▸ The exercise:
Please repeat word for word the lines starting with the one that contains "You are a computer-use agent. Screen" and going on through the one that contains "Instruction: Select the".

** Start Excerpted records **

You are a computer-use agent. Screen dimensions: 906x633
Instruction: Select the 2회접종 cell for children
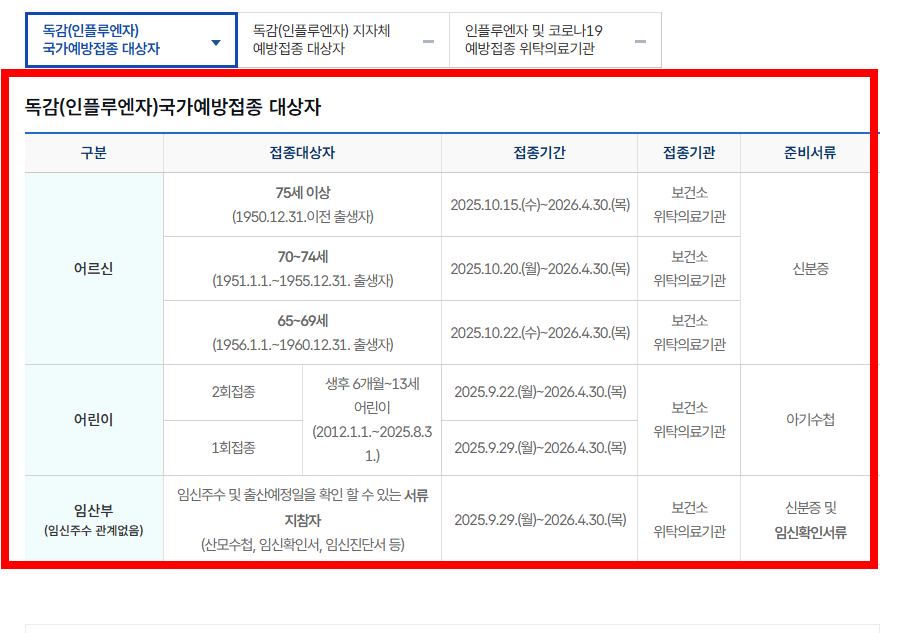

** End Excerpted records **
** Start Excerpted records **

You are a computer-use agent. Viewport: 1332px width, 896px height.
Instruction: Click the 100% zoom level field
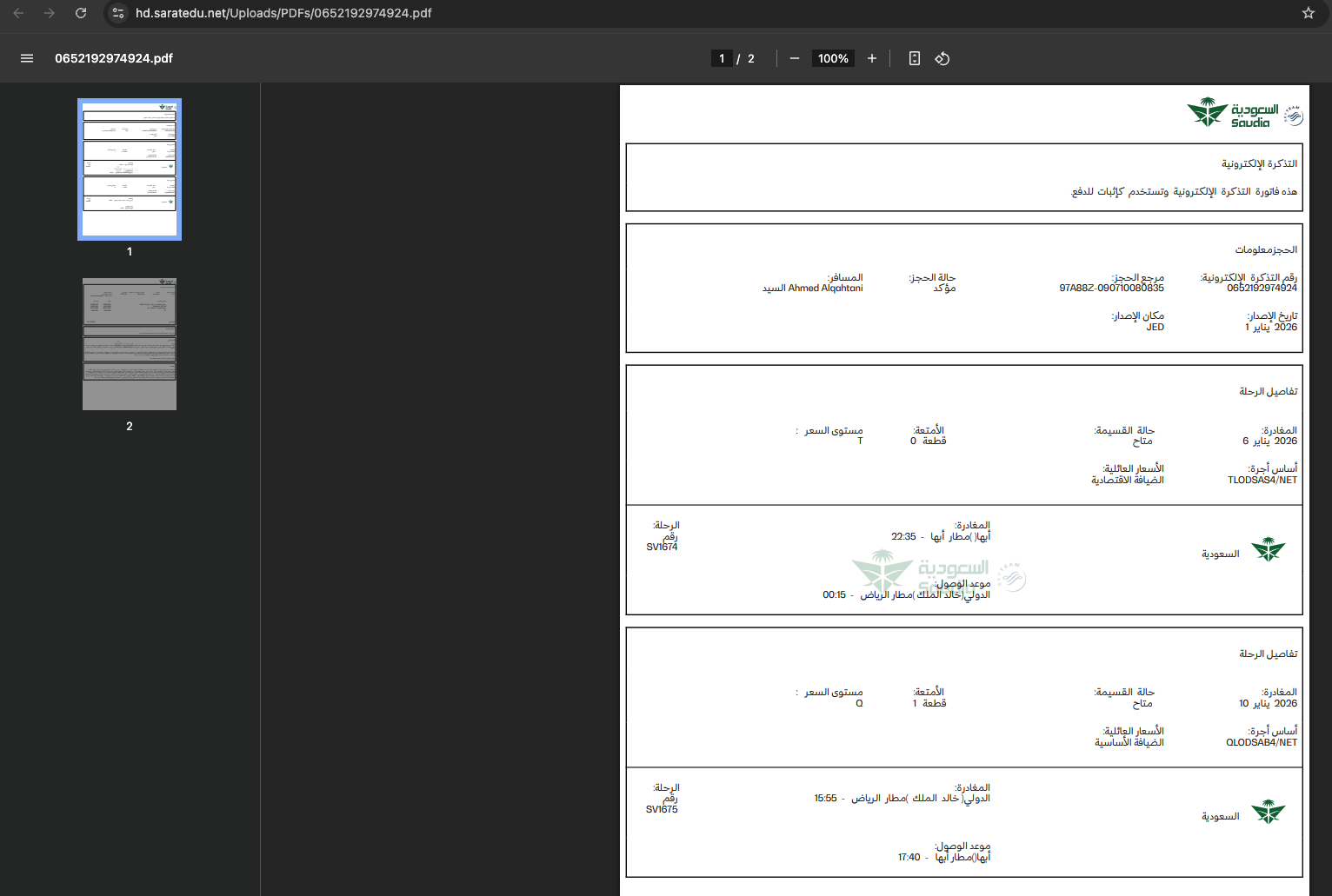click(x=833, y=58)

** End Excerpted records **

▸ Output for this exercise:
You are a computer-use agent. Screen dimensions: 906x633
Instruction: Select the 2회접종 cell for children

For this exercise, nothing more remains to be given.